═══ Extracted information ═══

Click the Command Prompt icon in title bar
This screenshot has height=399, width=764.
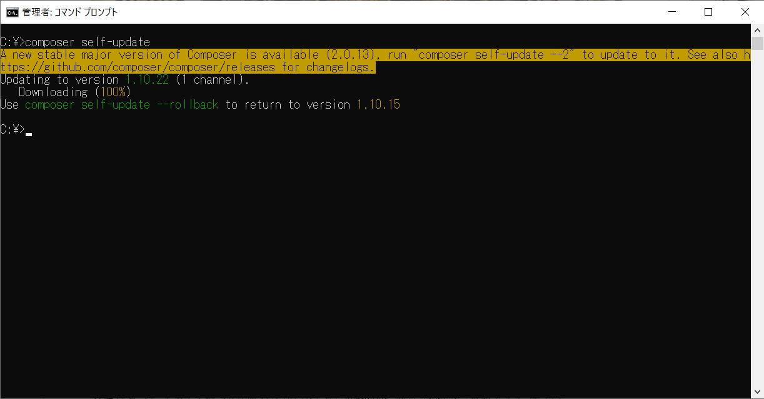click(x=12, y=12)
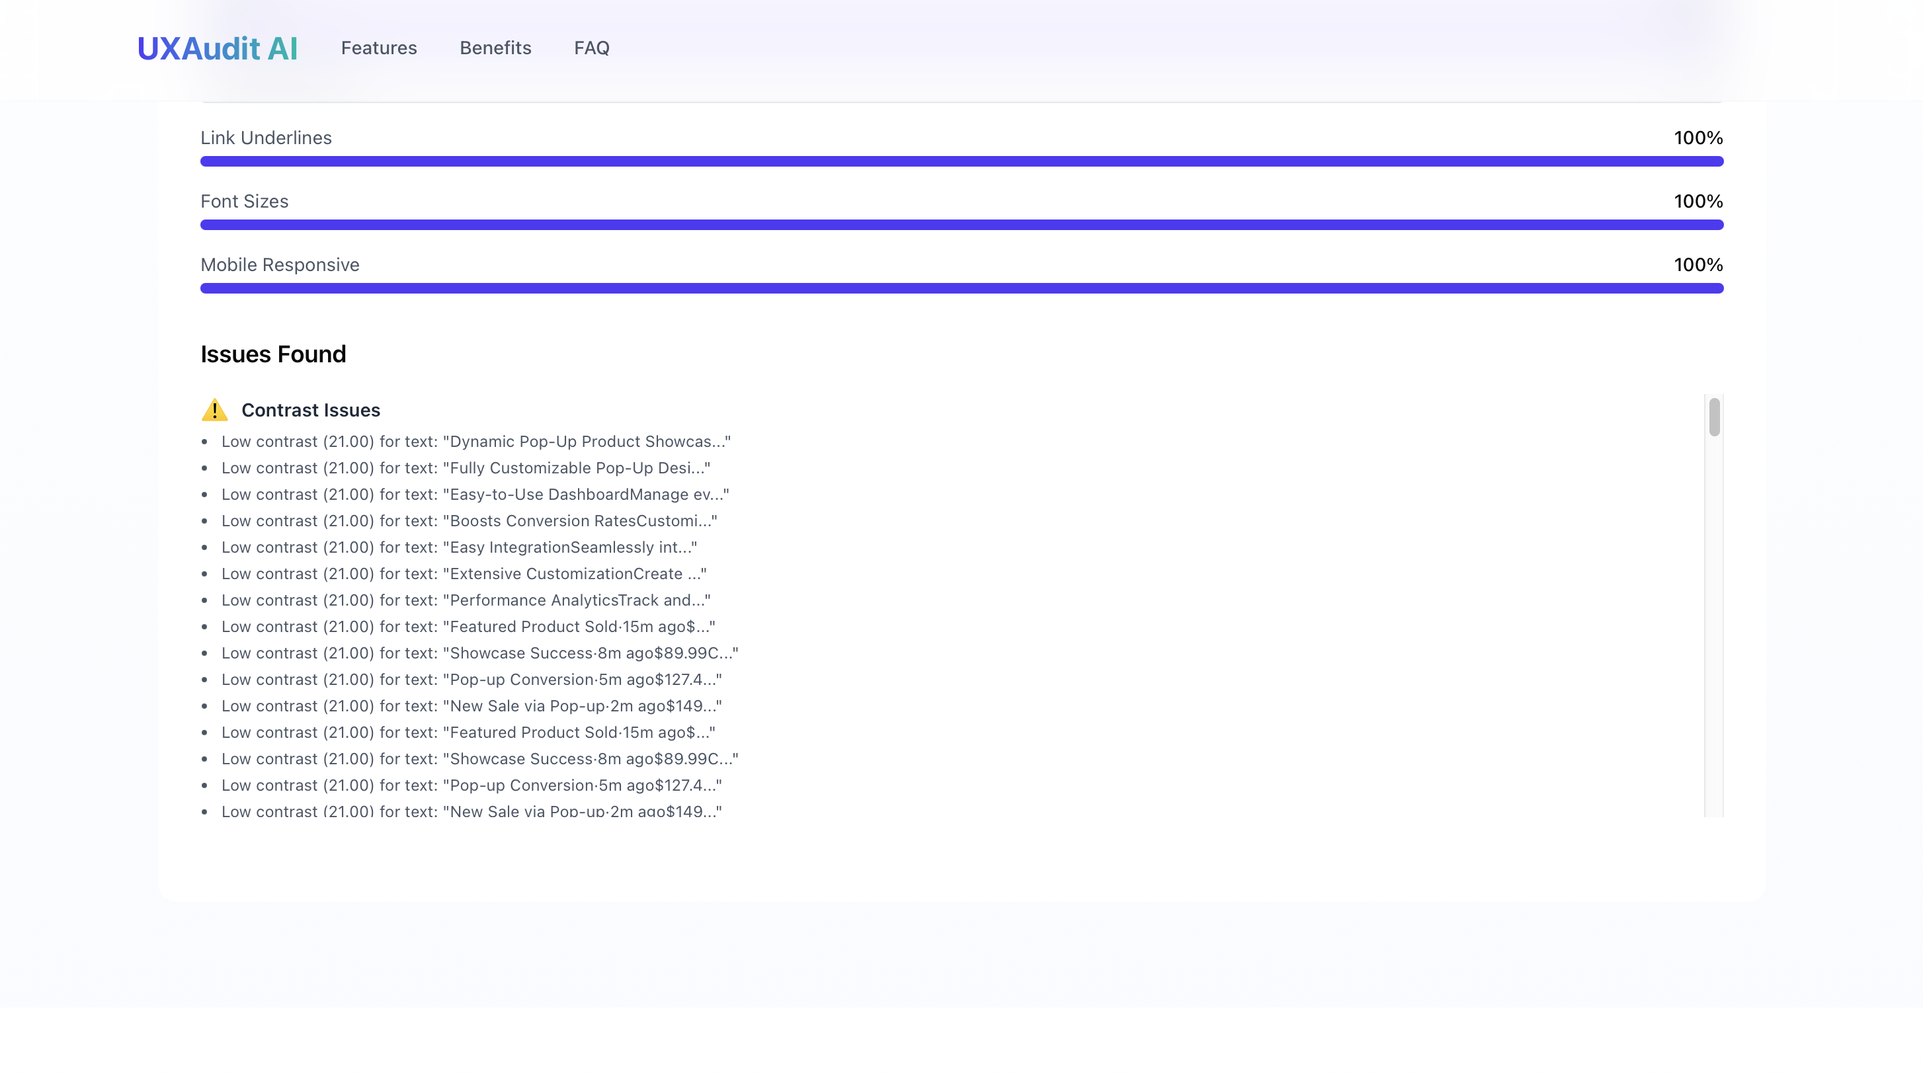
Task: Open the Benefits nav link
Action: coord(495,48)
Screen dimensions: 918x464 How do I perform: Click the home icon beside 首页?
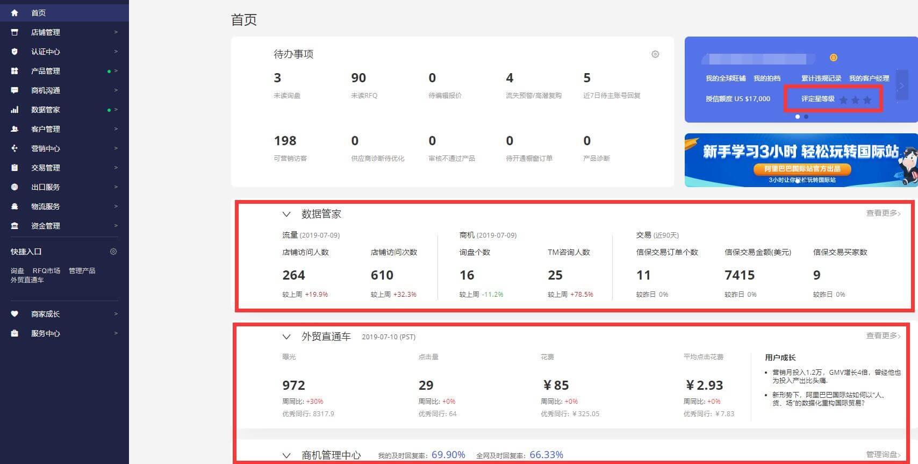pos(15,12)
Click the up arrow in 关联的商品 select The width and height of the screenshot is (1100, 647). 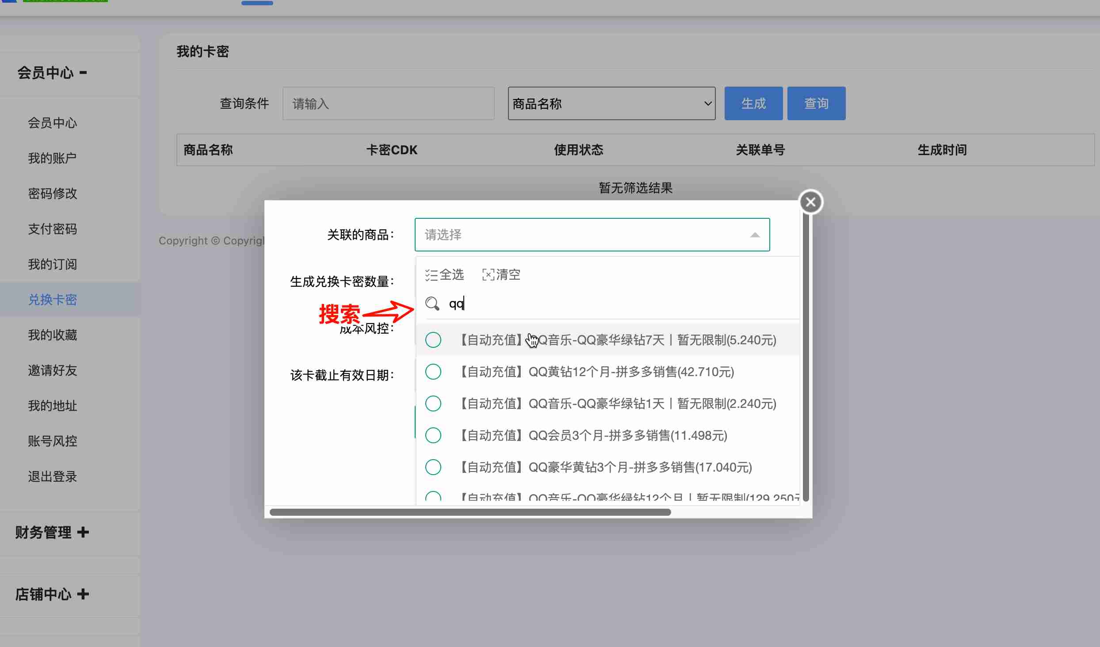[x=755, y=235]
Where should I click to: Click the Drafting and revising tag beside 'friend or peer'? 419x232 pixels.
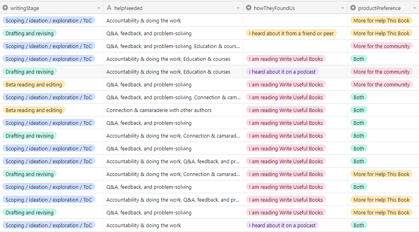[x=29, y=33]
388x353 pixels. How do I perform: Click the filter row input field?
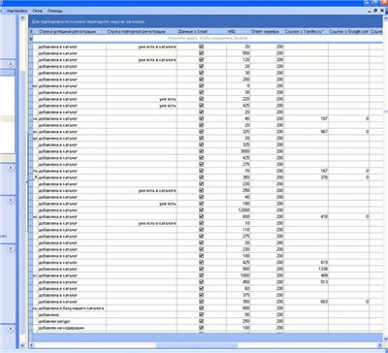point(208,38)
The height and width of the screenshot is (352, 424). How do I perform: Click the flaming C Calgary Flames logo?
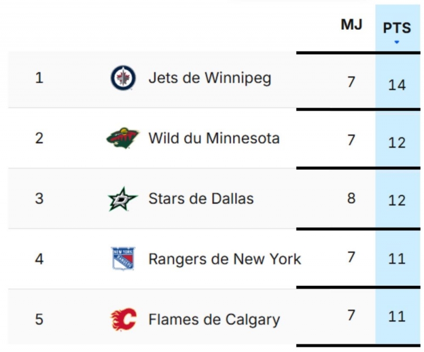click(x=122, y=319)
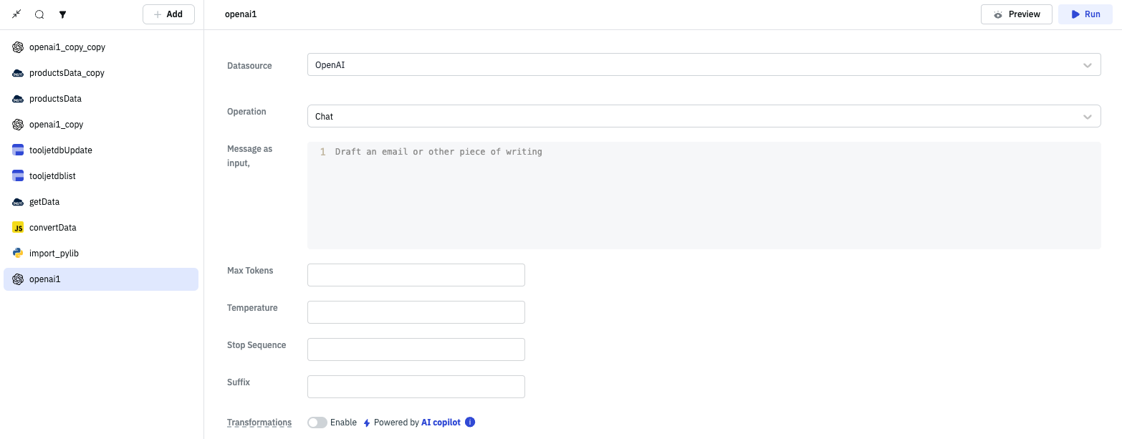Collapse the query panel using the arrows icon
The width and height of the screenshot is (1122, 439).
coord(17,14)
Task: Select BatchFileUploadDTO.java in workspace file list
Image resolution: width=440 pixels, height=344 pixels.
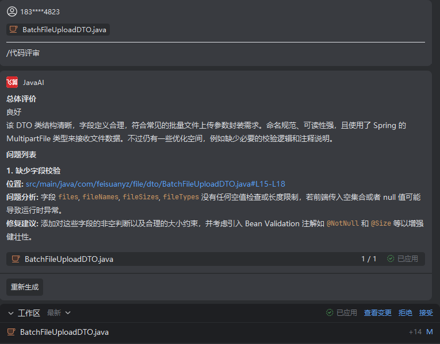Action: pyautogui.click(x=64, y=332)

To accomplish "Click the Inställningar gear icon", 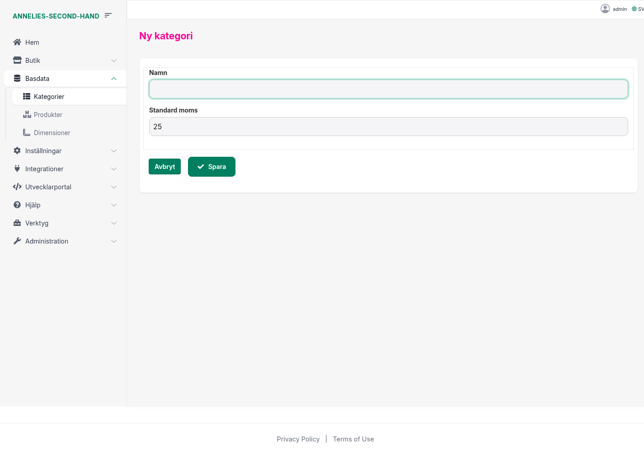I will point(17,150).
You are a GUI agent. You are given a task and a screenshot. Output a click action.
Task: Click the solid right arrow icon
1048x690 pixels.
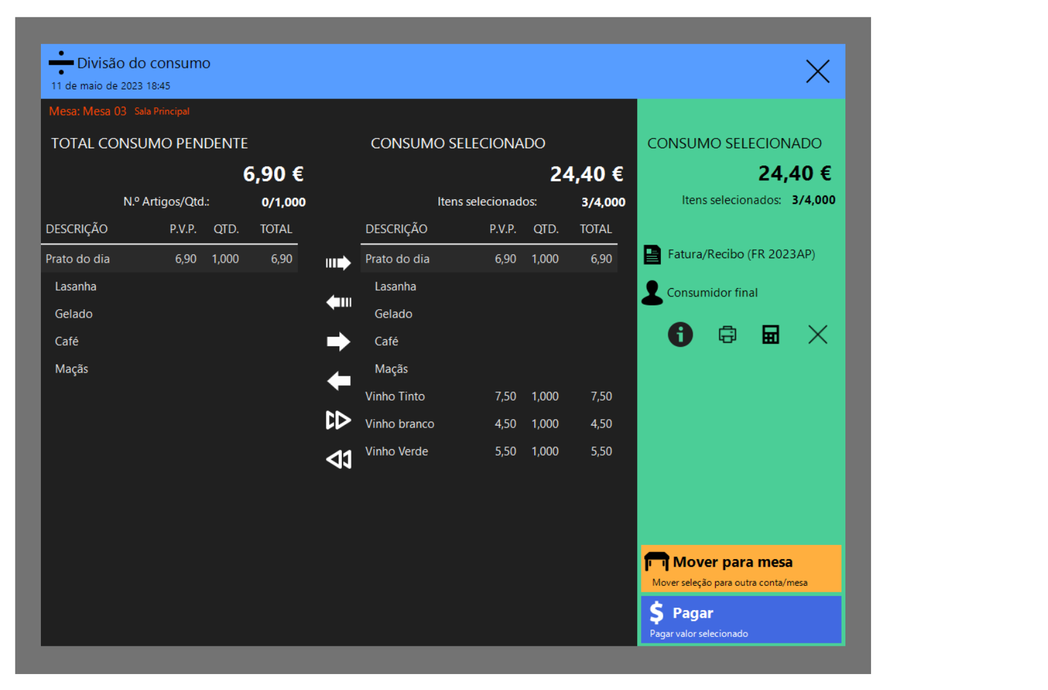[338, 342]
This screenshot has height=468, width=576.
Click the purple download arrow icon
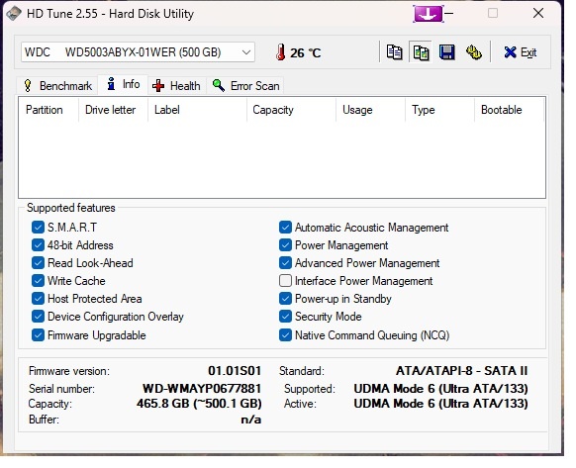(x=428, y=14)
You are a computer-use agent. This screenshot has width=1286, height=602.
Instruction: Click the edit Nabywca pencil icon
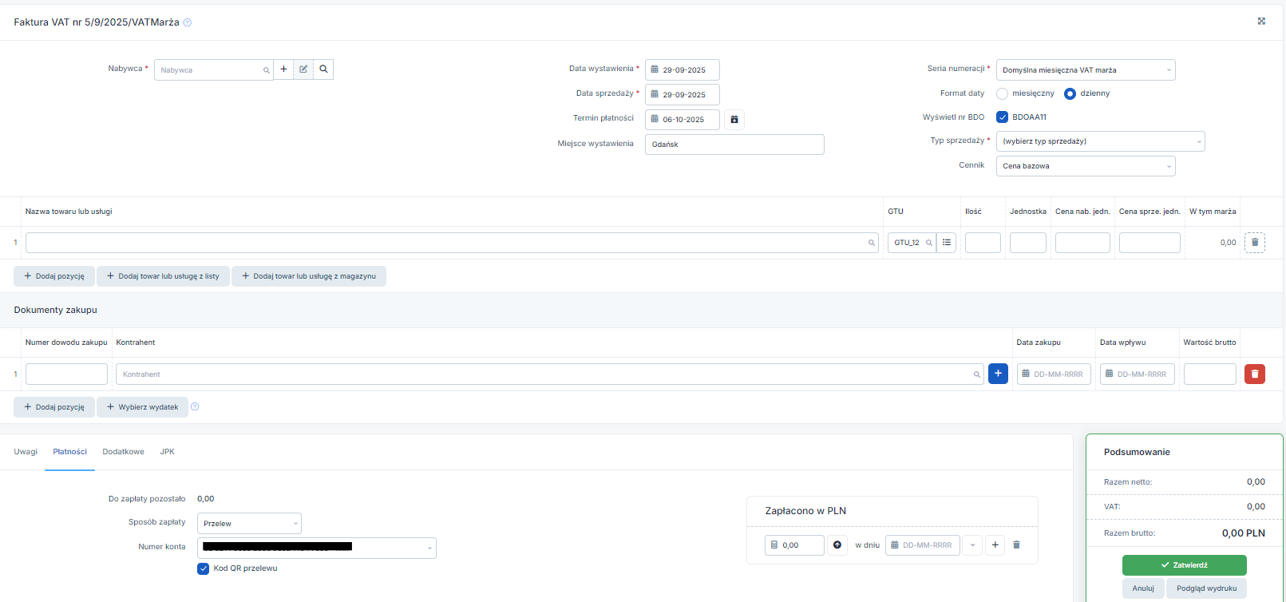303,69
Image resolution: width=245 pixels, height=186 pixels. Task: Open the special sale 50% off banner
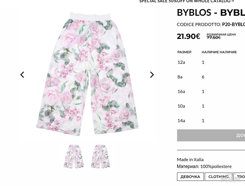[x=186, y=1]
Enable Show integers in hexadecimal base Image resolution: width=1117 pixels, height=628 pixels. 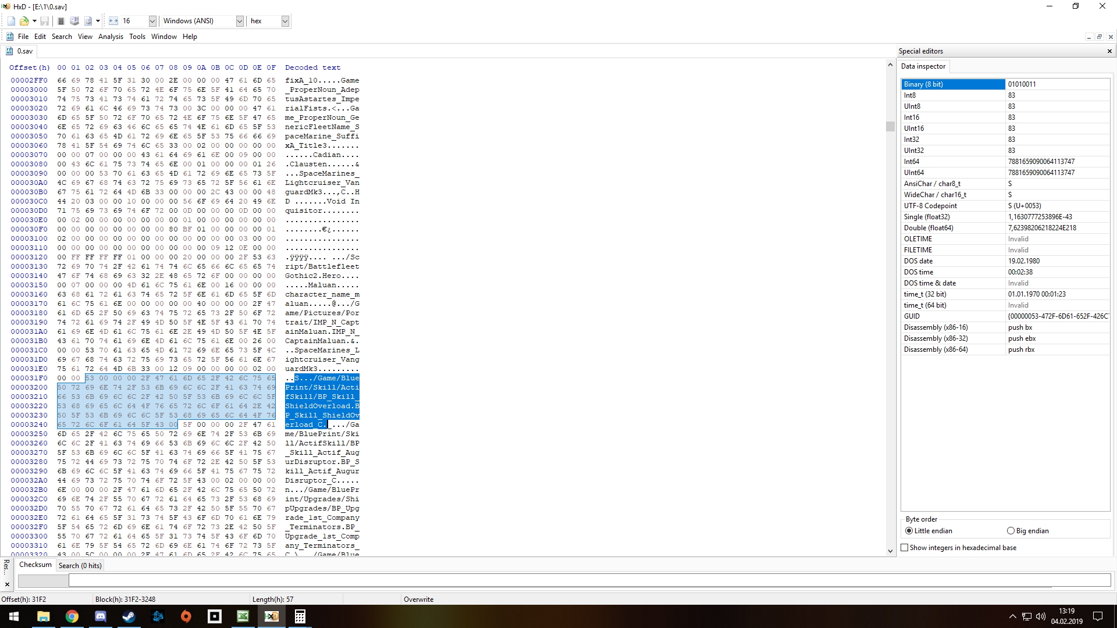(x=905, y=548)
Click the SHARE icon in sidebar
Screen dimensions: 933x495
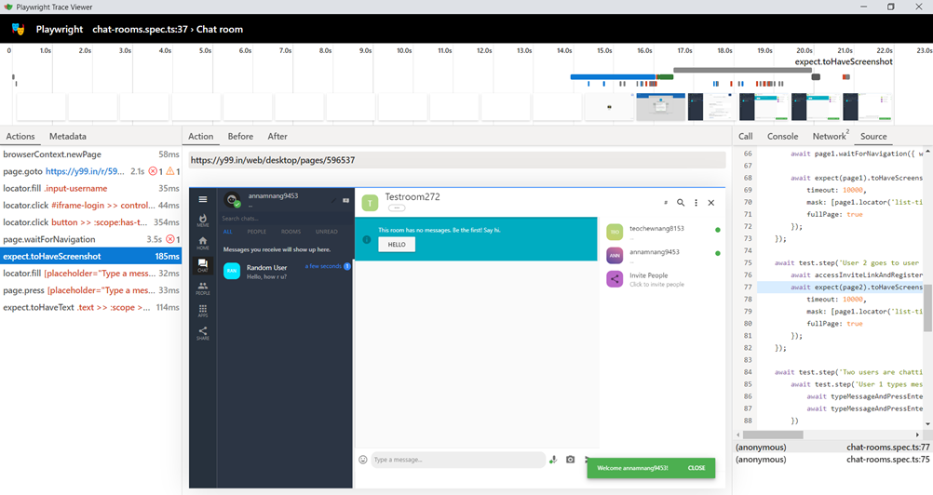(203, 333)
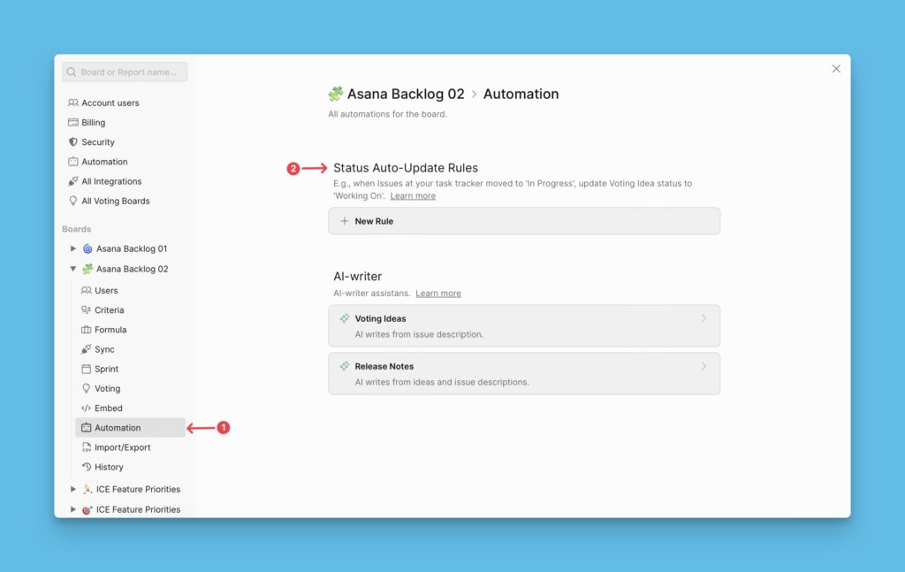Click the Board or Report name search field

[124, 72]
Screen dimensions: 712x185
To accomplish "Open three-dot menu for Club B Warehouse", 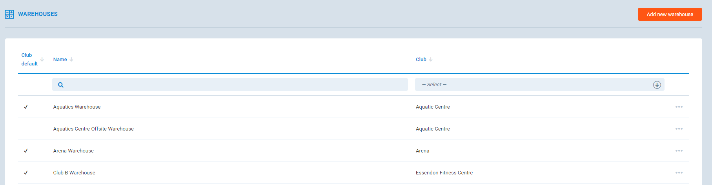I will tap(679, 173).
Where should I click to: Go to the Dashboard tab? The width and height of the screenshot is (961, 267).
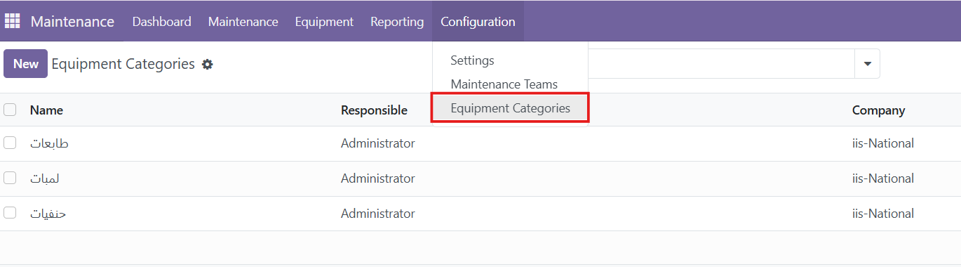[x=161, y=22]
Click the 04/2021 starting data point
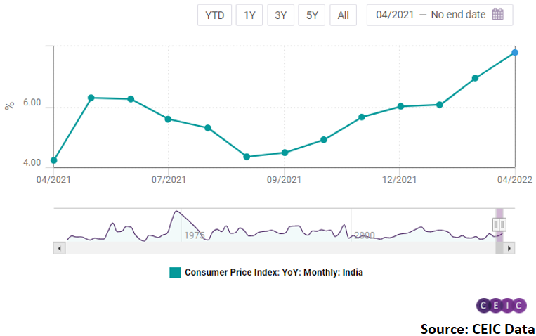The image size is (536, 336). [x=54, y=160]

═══

## [What is expected]
List every line of the entries that contains the word "beside", matching its case exactly.

## [Solution below]
Screen dimensions: 918x464 How do I perform: Click the home icon beside 首页?
Where should I click to: Click the Drafting and revising tag beside 'friend or peer'? 419x232 pixels.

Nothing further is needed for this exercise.